** Task **
Each line below is to be written out in full, exactly as shown.

** Source information **
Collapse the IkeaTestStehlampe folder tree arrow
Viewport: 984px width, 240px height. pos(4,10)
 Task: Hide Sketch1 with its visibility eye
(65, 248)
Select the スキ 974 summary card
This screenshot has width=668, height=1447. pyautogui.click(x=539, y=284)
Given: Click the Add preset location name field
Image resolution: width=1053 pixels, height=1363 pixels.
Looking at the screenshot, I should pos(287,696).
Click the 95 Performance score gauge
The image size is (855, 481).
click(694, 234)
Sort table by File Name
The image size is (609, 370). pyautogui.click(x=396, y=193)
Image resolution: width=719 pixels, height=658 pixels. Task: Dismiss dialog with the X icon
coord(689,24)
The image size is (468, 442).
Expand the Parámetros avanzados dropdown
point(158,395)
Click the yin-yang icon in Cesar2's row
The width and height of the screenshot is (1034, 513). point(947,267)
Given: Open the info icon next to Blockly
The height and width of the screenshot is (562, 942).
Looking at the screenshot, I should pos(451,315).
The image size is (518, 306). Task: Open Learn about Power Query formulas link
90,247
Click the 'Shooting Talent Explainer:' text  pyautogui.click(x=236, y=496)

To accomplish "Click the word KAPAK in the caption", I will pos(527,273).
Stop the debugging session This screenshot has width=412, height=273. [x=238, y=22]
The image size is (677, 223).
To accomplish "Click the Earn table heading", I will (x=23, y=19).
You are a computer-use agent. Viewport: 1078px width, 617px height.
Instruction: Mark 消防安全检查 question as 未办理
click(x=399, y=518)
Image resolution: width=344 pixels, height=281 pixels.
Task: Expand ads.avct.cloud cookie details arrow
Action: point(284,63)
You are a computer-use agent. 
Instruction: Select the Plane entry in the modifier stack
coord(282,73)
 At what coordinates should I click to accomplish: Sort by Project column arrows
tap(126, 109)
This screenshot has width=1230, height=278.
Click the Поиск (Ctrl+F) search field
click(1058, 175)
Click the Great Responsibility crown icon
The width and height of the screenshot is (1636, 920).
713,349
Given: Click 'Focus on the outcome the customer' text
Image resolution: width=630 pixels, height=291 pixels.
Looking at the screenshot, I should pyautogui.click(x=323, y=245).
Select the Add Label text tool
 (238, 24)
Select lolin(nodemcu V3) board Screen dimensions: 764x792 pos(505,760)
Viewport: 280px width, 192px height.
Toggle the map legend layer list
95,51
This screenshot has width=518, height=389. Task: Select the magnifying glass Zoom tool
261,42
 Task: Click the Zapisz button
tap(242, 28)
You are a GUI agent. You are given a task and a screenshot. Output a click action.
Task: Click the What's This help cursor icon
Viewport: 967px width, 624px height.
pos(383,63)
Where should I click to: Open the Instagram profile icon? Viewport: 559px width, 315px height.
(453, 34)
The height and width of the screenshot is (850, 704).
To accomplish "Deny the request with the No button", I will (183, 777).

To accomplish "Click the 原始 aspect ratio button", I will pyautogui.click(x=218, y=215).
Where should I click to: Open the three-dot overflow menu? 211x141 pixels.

** Response **
Collapse the IkeaTestStehlampe folder tree arrow
Viewport: 984px width, 240px height. pos(4,10)
 Task: Hide Sketch1 with its visibility eye
(65, 248)
Select the スキ 974 summary card
This screenshot has width=668, height=1447. pyautogui.click(x=539, y=284)
Given: Click the Add preset location name field
Image resolution: width=1053 pixels, height=1363 pixels.
Looking at the screenshot, I should pos(287,696).
Click the 95 Performance score gauge
The image size is (855, 481).
click(694, 234)
Sort table by File Name
The image size is (609, 370). pyautogui.click(x=396, y=193)
Image resolution: width=719 pixels, height=658 pixels. Task: Dismiss dialog with the X icon
coord(689,24)
The image size is (468, 442).
Expand the Parámetros avanzados dropdown
point(158,395)
Click the yin-yang icon in Cesar2's row
The width and height of the screenshot is (1034, 513). point(947,267)
Given: Open the info icon next to Blockly
The height and width of the screenshot is (562, 942).
Looking at the screenshot, I should pos(451,315).
The image size is (518, 306). Task: Open Learn about Power Query formulas link
90,247
Click the 'Shooting Talent Explainer:' text  pyautogui.click(x=236, y=496)

To accomplish "Click the word KAPAK in the caption", I will pos(527,273).
Stop the debugging session This screenshot has width=412, height=273. [x=238, y=22]
The image size is (677, 223).
To accomplish "Click the Earn table heading", I will (x=23, y=19).
You are a computer-use agent. Viewport: 1078px width, 617px height.
Instruction: Mark 消防安全检查 question as 未办理
click(x=399, y=518)
Image resolution: width=344 pixels, height=281 pixels.
Task: Expand ads.avct.cloud cookie details arrow
Action: point(284,63)
You are a computer-use agent. 
Instruction: Select the Plane entry in the modifier stack
coord(282,73)
 At what coordinates should I click to accomplish: Sort by Project column arrows
tap(126, 109)
This screenshot has width=1230, height=278.
Click the Поиск (Ctrl+F) search field
click(1058, 175)
Click the Great Responsibility crown icon
The width and height of the screenshot is (1636, 920).
713,349
Given: Click 'Focus on the outcome the customer' text
Image resolution: width=630 pixels, height=291 pixels.
Looking at the screenshot, I should pyautogui.click(x=323, y=245).
Select the Add Label text tool
 (238, 24)
Select lolin(nodemcu V3) board Screen dimensions: 764x792 pos(505,760)
Viewport: 280px width, 192px height.
Toggle the map legend layer list
95,51
This screenshot has width=518, height=389. Task: Select the magnifying glass Zoom tool
261,42
 Task: Click the Zapisz button
tap(242, 28)
You are a GUI agent. You are given a task and a screenshot. Output a click action.
Task: Click the What's This help cursor icon
Viewport: 967px width, 624px height.
pos(383,63)
Where should I click to: Open the Instagram profile icon? Viewport: 559px width, 315px height.
(453, 34)
The height and width of the screenshot is (850, 704).
To accomplish "Deny the request with the No button", I will (183, 777).

To accomplish "Click the 原始 aspect ratio button", I will pyautogui.click(x=218, y=215).
Where should I click to: Open the three-dot overflow menu? 211x141 pixels.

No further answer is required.